Points will be distributed only for top-10 finishes and ties, compared with other tours that have smaller fields and leave out only the bottom finishers.

For its 57-player league, LIV will get points based on a “Small Field Tournament” category that also applies to tournaments like the Tour Championship and the PGA Tour's signature events that do not have a cut.

Considering that LIV Golf has been without ranking points since the league launched in 2022, its strength of field will be lower. Tyrrell Hatton at No. 22 and two-time U.S. Open champion Bryson DeChambeau at No. 33 are the only LIV players in the top 50, with five others among the top 100. Jon Rahm, the last player before Scottie Scheffler to be No. 1 in the world, now is at No. 97.

The decision is effective immediately as LIV Golf begins Wednesday in Saudi Arabia.

“It's a big day, and a positive day in my mind,” Trevor Immelman, a former Masters champion and OWGR chairman, said in a telephone interview. “It's been a long process, it's been exhausting in many ways, with a whole host of people from outside being involved and working around the clock to make this decision before LIV plays its first event.”

LIV's season opener in Riyadh is likely to award about 23 points to the winner, compared with nearly 47 points to Chris Gotterup when he won the Sony Open, the weakest field in the early part of the PGA Tour season. The Phoenix Open winner this week gets about 59 points.

LIV would get slightly more points than the Qatar Masters on the European tour this week.

Even so, it would be a boost for a LIV player if he gets on a roll, such as Joaquin Niemann winning five times last year and Rahm finishing in the top 10 in all but one of the 13 events.

The world ranking is important because the four majors use it to help determine fields. The U.S. Open and British Open created categories for LIV players when they weren't getting ranking points. The Masters and PGA Championship took care of worthy players through special invitations.
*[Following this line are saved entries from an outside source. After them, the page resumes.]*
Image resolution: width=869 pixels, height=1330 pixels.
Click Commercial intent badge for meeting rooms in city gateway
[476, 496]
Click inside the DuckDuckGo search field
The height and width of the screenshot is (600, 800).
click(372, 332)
The board decision ends a debate that has been around almost as long as LIV. The OWGR rejected the first application in October 2023 when former chairman Peter Dawson said the board could not fairly measure LIV against the other tours.

The question was not about the quality of players, but rather how they could be ranked equitably with thousands of other players across 24 tours because LIV was perceived as having a closed shop instead of pathways and turnover.

“We fully recognized the need to rank the top men’s players in the world but at the same time had to find a way of doing so that was equitable to the thousands of other players competing on other tours that operate with established meritocratic pathways,” Immelman said in the OWGR announcement. “We believe we have found a solution that achieves these twin aims.”

Immelman, now the lead CBS Sports analyst, became OWGR chairman last year and had been in constant contact with Scott O’Neil, the new CEO of LIV.

LIV has gone from 54 holes to 72 holes for 2026, though that wasn’t a big obstacle in getting world ranking points because other smaller tours around the world also have 54-hole events. Rather it was the turnover in LIV, and the self-selection of adding players with contracts.

It also expanded its field size by three to 57 players, still short of the average field size of 75 the OWGR preferred. It expanded its “relegation zone” to 11 players who get dropped and have to earn their way back through a qualifying event or the Asian Tour's International Series points list.

The board worked around those issues to make LIV Golf the 25th circuit in the OWGR.

“It's extremely important for us to be able to rank the best players in the world as accurately as possible,” Immelman said. "That has been at the top of my mind throughout this process that I've been involved in. I'm thankful to Scott for his time and effort in this.

“I dream of a world in the men's professional game where everybody is working together and fans enjoy the great golf being played all over the world. That's been my North Star since I took this role.”

The PGA Tour and European tour — commercially known as the DP World Tour — recused themselves from the OWGR decision in October when LIV's application was rejected. The full board was involved in the decision Tuesday.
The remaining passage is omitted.